Figure 3 shows current management algorithms for E/T and RP/V sarcoma at our institution. These treatment strategies are based on our analysis of prognostic factors and the selection of patients at high risk for recurrence who are treated with multi-modality therapy. The 5 year disease specific survival in all patients treated at MSKCC from 1982–1998 (n = 3796) is 67% for E/T lesions and 38% for RP/V sarcoma.

Figure 3

Treatment algorithm for STS at MSKCC.

Adjuvant chemotherapy for STS remains investigational as several randomized clinical trials have been unable to show a consistent benefit. Table III summarizes the previously conducted randomized trials all of which have tested doxorubicin based regimens. The Sarcoma Meta-analysis Collaboration recently published a meta-analysis of all randomized trials (published and unpublished) of doxorubicin-based adjuvant therapy for STS (6). This study showed a marginally improved local recurrence-free survival and distant recurrence-free survival in the treated group, but no statistically significant improvement in overall survival. In addition, a large single institution retrospective comparison of pre-operative vs. post-operative doxorubicin based chemotherapy showed no difference in local recurrence free survival, disease-specific survival or overall survival (14). Based on these results adjuvant chemotherapy for soft tissue sarcoma should be considered experimental and delivered in the context of a clinical trial.

Table III

Prospective randomized trials of adjuvant chemotherapy vs. observation in extremity STS.

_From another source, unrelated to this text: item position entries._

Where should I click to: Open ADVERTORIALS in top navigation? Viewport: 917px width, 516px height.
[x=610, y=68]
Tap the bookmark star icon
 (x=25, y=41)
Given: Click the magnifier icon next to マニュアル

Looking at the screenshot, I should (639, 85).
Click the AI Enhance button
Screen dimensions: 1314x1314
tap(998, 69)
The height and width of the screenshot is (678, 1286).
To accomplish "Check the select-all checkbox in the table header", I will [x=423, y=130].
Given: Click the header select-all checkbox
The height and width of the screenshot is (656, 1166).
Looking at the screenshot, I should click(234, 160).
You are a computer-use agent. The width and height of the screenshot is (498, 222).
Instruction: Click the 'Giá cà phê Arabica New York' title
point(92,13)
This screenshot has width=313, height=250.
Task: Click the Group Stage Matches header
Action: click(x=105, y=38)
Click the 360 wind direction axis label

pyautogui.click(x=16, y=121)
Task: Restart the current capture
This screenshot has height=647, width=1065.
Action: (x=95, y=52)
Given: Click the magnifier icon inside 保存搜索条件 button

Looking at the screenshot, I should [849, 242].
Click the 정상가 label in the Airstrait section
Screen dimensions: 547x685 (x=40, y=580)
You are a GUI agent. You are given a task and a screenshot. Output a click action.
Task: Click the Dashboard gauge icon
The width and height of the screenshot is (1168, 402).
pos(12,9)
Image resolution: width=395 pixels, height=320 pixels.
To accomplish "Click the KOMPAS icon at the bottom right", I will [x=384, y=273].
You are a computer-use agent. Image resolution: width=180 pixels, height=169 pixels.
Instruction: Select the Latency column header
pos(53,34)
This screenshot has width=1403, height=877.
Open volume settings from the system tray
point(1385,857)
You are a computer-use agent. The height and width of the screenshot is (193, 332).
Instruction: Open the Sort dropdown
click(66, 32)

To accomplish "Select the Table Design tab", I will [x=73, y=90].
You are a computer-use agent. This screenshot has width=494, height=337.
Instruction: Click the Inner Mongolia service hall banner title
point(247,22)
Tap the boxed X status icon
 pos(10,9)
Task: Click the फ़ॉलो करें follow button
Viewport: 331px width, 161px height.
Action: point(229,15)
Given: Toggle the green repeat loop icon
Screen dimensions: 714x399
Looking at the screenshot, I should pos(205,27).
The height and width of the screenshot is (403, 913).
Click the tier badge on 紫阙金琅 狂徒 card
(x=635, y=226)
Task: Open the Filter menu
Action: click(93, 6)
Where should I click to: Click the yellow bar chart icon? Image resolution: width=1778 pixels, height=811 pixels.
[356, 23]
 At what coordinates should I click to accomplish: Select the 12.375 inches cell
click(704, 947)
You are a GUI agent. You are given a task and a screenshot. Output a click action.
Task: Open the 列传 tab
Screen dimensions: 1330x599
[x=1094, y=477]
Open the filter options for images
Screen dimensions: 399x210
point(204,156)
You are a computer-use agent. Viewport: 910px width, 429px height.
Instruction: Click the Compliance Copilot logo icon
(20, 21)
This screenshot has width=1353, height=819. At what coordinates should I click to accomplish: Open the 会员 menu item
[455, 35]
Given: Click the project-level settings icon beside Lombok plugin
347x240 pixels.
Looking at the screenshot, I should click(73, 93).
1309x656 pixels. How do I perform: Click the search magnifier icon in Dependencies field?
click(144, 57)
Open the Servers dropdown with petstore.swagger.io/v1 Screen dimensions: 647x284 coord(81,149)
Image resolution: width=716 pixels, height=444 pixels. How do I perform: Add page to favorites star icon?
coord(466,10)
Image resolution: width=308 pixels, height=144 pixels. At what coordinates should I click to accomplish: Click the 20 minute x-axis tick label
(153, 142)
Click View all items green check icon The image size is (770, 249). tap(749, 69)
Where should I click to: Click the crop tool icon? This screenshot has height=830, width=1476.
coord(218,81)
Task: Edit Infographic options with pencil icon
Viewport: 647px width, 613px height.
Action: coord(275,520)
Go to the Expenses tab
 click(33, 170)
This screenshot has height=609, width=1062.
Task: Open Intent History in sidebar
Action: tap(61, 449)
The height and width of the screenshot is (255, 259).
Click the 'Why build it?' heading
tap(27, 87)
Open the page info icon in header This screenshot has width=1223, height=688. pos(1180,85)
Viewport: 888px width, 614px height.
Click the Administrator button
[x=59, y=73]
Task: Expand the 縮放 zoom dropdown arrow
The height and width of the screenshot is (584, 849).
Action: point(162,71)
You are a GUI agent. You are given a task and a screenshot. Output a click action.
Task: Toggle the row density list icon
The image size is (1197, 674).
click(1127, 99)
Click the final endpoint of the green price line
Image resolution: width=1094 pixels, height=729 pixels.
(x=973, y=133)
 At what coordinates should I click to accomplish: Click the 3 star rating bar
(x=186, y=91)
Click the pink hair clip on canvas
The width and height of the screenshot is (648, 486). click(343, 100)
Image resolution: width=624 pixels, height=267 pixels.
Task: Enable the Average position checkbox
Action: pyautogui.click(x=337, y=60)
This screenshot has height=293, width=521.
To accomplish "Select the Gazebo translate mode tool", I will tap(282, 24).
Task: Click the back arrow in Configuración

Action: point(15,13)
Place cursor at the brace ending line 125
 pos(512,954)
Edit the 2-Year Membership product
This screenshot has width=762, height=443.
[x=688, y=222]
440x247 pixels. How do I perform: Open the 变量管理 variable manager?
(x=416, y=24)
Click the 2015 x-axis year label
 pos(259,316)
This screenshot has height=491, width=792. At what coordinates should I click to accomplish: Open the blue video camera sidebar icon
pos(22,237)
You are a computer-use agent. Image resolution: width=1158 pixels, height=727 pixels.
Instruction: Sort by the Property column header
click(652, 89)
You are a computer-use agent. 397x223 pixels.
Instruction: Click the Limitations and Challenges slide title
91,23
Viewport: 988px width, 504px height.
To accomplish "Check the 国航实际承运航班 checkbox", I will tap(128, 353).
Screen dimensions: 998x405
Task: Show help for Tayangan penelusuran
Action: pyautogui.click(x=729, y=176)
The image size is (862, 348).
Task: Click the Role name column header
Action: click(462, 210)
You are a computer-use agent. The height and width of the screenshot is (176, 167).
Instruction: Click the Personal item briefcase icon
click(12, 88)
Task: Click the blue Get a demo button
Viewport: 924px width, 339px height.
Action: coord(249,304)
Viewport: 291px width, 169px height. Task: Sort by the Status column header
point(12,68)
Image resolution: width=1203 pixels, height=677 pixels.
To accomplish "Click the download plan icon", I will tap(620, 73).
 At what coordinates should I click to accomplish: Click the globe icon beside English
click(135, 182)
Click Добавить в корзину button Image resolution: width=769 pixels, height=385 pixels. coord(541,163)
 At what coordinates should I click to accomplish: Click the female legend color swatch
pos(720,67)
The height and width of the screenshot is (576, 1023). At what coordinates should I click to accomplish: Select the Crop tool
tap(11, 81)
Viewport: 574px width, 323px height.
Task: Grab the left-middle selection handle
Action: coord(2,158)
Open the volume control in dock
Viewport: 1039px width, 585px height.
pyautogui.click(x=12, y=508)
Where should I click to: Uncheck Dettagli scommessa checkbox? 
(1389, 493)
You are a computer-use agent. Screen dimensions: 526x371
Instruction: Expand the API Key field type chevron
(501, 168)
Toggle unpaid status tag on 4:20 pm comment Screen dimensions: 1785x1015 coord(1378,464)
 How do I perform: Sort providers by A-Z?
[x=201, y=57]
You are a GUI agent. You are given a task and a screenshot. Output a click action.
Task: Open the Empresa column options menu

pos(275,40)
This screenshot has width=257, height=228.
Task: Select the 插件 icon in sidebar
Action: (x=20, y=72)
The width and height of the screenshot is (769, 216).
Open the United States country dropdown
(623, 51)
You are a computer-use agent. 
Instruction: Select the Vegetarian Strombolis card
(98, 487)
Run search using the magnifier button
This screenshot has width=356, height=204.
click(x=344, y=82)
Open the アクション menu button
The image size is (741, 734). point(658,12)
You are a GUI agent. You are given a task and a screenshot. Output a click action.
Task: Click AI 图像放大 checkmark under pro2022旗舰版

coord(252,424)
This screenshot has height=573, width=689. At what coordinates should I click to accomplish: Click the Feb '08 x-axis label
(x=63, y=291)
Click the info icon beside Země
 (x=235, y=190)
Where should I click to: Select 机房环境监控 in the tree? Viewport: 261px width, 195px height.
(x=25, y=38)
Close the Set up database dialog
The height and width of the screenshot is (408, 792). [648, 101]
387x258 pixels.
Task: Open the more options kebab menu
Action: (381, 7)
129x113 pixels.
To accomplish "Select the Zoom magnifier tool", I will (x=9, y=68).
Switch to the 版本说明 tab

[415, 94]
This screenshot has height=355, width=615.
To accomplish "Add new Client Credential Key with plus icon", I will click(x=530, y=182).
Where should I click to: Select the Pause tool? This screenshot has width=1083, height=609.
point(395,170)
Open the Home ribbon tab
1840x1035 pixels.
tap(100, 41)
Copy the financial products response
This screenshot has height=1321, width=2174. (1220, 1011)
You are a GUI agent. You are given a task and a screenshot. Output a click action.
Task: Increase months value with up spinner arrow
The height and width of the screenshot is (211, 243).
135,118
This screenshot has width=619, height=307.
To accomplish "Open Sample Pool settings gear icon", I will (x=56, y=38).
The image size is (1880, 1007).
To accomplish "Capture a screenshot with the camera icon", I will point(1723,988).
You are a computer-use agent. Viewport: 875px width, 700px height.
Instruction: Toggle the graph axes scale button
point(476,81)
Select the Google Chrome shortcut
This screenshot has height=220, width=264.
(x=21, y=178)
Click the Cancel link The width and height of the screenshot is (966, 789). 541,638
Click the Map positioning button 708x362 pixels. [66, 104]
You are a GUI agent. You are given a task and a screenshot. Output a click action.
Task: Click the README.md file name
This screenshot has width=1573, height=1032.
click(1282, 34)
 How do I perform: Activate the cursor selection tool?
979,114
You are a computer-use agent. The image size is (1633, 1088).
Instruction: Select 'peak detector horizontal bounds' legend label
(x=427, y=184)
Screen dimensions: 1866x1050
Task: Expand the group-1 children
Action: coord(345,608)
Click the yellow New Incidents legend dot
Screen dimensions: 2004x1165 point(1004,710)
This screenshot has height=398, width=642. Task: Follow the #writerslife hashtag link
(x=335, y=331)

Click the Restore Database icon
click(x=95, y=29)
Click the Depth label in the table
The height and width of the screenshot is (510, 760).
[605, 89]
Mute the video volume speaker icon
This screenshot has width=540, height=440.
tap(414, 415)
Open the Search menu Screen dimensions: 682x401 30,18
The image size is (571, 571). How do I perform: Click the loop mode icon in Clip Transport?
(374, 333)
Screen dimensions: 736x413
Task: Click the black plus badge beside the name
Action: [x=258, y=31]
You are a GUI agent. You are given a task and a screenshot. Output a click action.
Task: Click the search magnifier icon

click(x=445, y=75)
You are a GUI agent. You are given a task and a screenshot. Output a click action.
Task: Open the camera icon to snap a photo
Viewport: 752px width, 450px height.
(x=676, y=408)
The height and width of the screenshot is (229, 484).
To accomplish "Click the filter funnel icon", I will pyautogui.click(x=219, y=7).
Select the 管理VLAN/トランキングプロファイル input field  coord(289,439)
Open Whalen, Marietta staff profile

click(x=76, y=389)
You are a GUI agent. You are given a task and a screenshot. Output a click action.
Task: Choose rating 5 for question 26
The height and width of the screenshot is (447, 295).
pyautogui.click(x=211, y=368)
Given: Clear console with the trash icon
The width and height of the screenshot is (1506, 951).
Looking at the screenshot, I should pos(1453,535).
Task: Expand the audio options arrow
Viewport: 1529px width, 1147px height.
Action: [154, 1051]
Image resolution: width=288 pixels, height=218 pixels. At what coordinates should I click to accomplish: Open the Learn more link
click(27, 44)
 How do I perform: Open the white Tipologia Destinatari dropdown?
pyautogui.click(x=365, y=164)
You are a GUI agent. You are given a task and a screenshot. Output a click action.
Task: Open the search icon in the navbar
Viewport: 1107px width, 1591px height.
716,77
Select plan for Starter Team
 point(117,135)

Hyperthermic isolated limb perfusion (HILP) is an investigational technique that has been used in a subset of patients with extremity STS. This method has been used mainly for patients with advanced local disease or in transit extremity metastases in order to attempt limb salvage in these patients who would otherwise require amputation. The largest experience in this technique is reported in a multicenter phase-II-trial in which 55 patients were treated with HILP using high dose tumor necrosis factor-α, interferon-γ and melphalan (15). A limb salvage rate of 85% is reported in this study with a complete pathologic response seen in 36%.

Treatment of local recurrence

The management of local recurrence can be problematic and treatment must be individualized depending on the previous treatment received and the anatomic site of local recurrence. For patients with isolated local recurrence of E/T lesions, re-resection is usually warranted and longterm limb salvage rates of 67% have been reported after re-resection of E/T recurrences (16). The incidence of LR is much higher for patients with RP/V primaries, mainly due to the large size of these tumors and the inability to deliver adequate adjuvant radiation therapy to the post-resection tumor bed.

In a series from our institution of 231 patients who underwent resection for primary retroperitoneal sarcoma, 41% had developed local recurrence by 5 years. Subsequent survival is strongly associated with complete re-resection, and the 5 year DSS after complete gross re-resection is similar to that after primary resection. In patients who had incomplete resection of their RP local recurrence, no benefit in survival was seen when compared with unresectable patients who were treated with observation alone. Excluding palliative resection for patients with symptomatic local recurrence, re-operation should be considered only when complete gross resection is possible (3).

Surgical treatment of metastatic STS

The results of surgical therapy for pulmonary metastasis from STS has been reported by several groups (7, 17–19). Careful patient selection is critical and only patients who have pulmonary metastasis amenable to complete resection, have no evidence of extra-thoracic disease and who are medically fit enough to tolerate a thoracotomy and resection should be considered. No randomized trial comparing surgery to observation or systemic therapy has been performed, but in several series the 5 year survival rate has been reported to be 20–40% which is better than expected when compared to historical controls treated with chemotherapy or observation.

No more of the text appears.